2-Dava, trafik kazasından kaynaklanan araç hasar tazminatı istemine ilişkindir.
2918 Sayılı KTK.’nun 109. maddesinde; "motorlu araç kazalarından doğan maddi zararların tazminine ilişkin talepler zarar görenin, zararı ve tazminat yükümlüsünü öğrendiği tarihten başlayarak iki yıl ve her halde, kaza gününden başlayarak on yıl içinde zamanaşımına uğrar" düzenlemesi mevcuttur. Yine aynı kanunun 109/II. maddesinde ise, "dava, cezayı gerektiren bir fiilden doğar ve Ceza Kanunu bu fiil için daha uzun bir zamanaşımı süresi öngörmüş ise, bu süre maddi tazminat talepleri için de geçerlidir" hükmüne yer verilmiştir.
2918 sayılı Kanunun anılan madde hükmünde, gözden kaçırılmaması gereken husus, ceza kanununda öngörülen daha uzun zamanaşımı süresinin, tazminat talebi ile açılacak davalar için de geçerli olabilmesinin, sadece eylemin Ceza Kanununa göre suç sayılması koşuluna bağlanmış bulunmasıdır. Bu düzenlemenin iki ayrı sonucu bulunmaktadır. Söz konusu yasa hükmü, ceza zamanaşımının uygulanabilmesi için sadece eylemin aynı zamanda bir suç oluşturmasını yeterli görmekte; bunun dışında, fail hakkında mahkumiyet kararıyla sonuçlanmış bir ceza davasının varlığı, hatta böyle bir ceza davasının açılması ya da zarar görenin o davada tazminat yönünden bir talepte bulunmuş olması koşulu aranmamaktadır. Dahası, söz konusu hükümde, ceza zamanaşımının uygulanması bakımından sürücü ve diğer sorumlular (örneğin işleten) arasında bir ayrım da yapılmamış, böylece kuralın bunların tümü için geçerli olduğu, hepsi için aynı zamanaşımı süresinin uygulanacağı öngörülmüştür (HGK"nın 10.10.2001 gün 2001/19-652-705 ve HGK"nın 16.04.2008 gün, 2008/4-326-325 sayılı kararları ile uzamış ceza zamanaşımı benimsenmiştir).

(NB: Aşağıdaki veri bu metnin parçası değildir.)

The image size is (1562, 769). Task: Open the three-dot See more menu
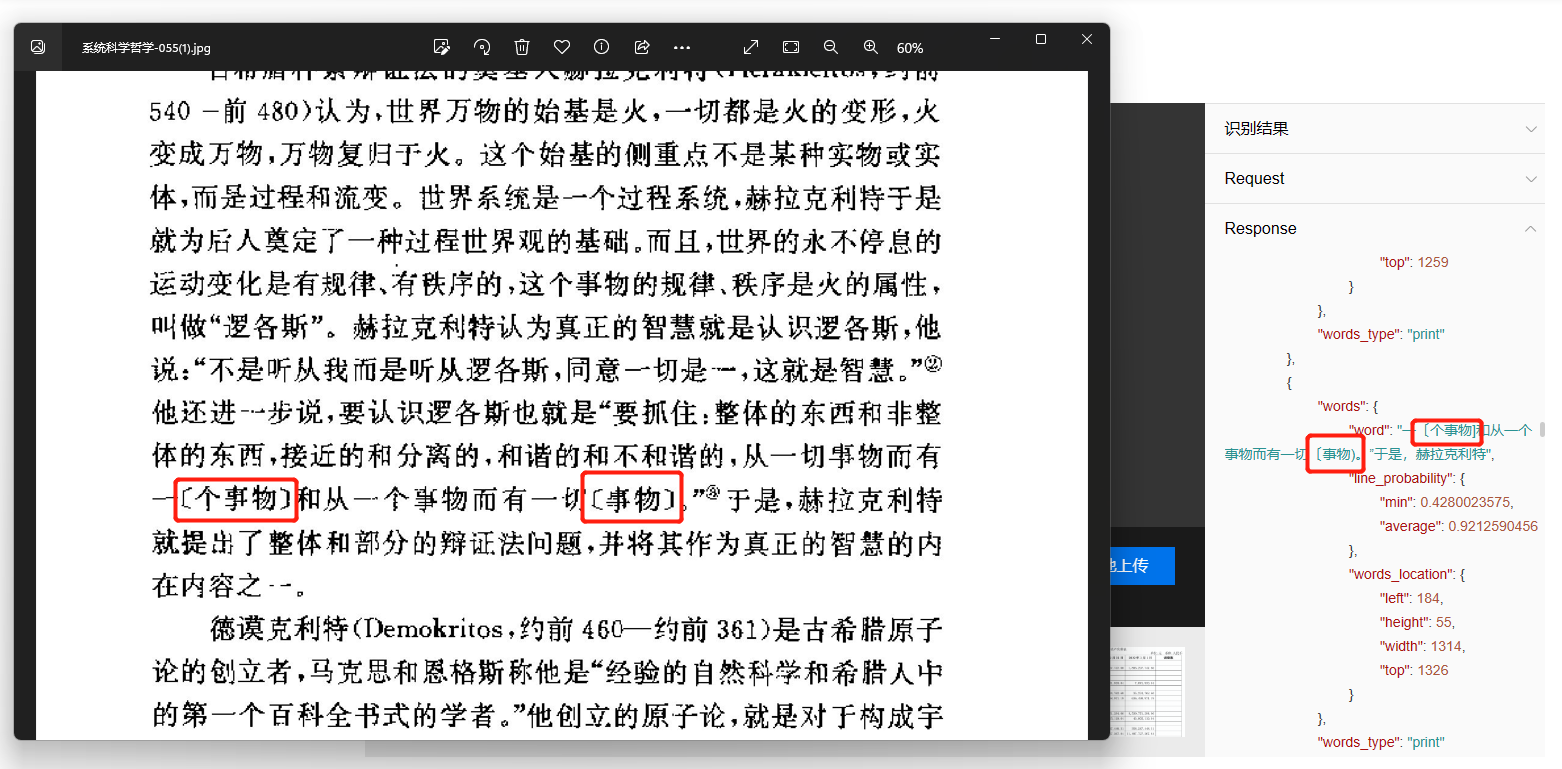point(682,47)
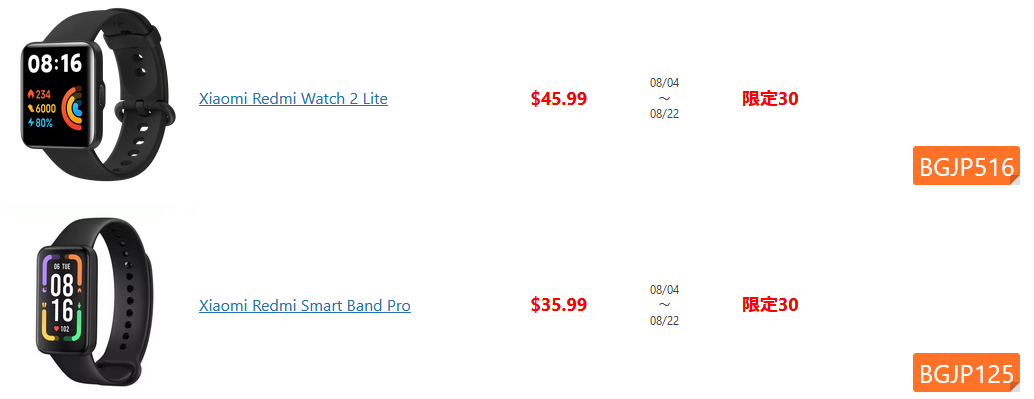This screenshot has width=1034, height=399.
Task: Click the 限定30 label in the Watch 2 Lite row
Action: point(770,99)
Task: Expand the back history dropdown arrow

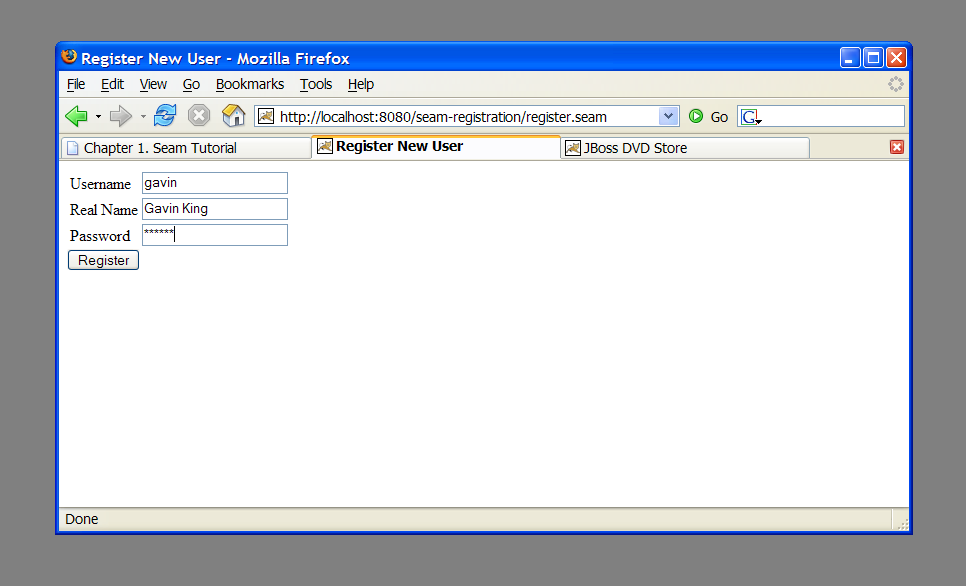Action: pyautogui.click(x=98, y=117)
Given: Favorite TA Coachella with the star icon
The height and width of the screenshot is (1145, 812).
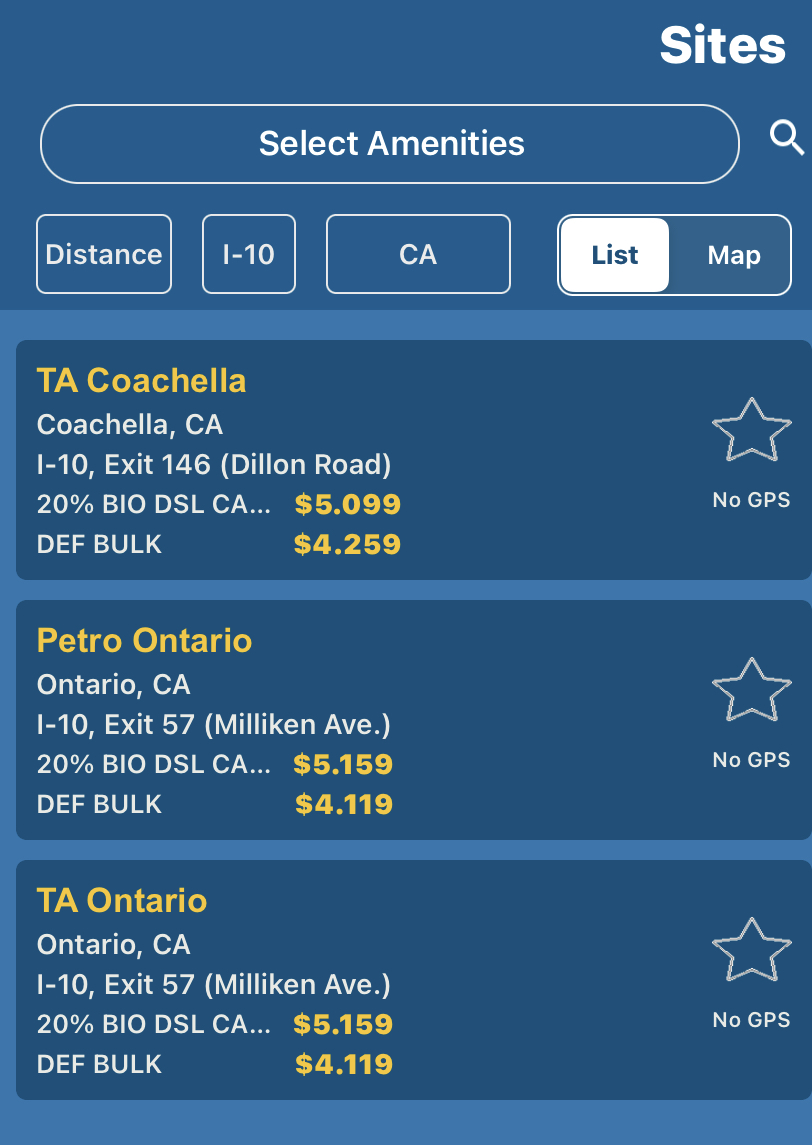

Açıklanan ilkeler ışığında somut olay incelenecek olursa; kaza 02.04.2012 tarihinde gerçekleşmiş, davacı
vekilince dava 15.06.2012 tarihli dilekçeyle açılmış ve 16.06.2015 tarihli ıslah dilekçesi ile talep miktarı artırılmıştır. Davaya konu trafik kazası sonucunda birden fazla kişi yaralanmış olup, eylem için kaza tarihinde yürürlükte bulunan 5237 Sayılı TCK"nın 89/4 maddesi yollamasıyla 66//1-e maddesinde öngörülen ceza zamanaşımı süresi 8 yıldır. Buna göre davada, kaza tarihiyle ıslah tarihi arasında ceza zamanaşımı süresi dolmamıştır. Hal böyle iken, mahkemece ıslah edilen miktar yönünden zamanaşımı nedenişle reddine karar verilmesi olması doğru görülmemiştir.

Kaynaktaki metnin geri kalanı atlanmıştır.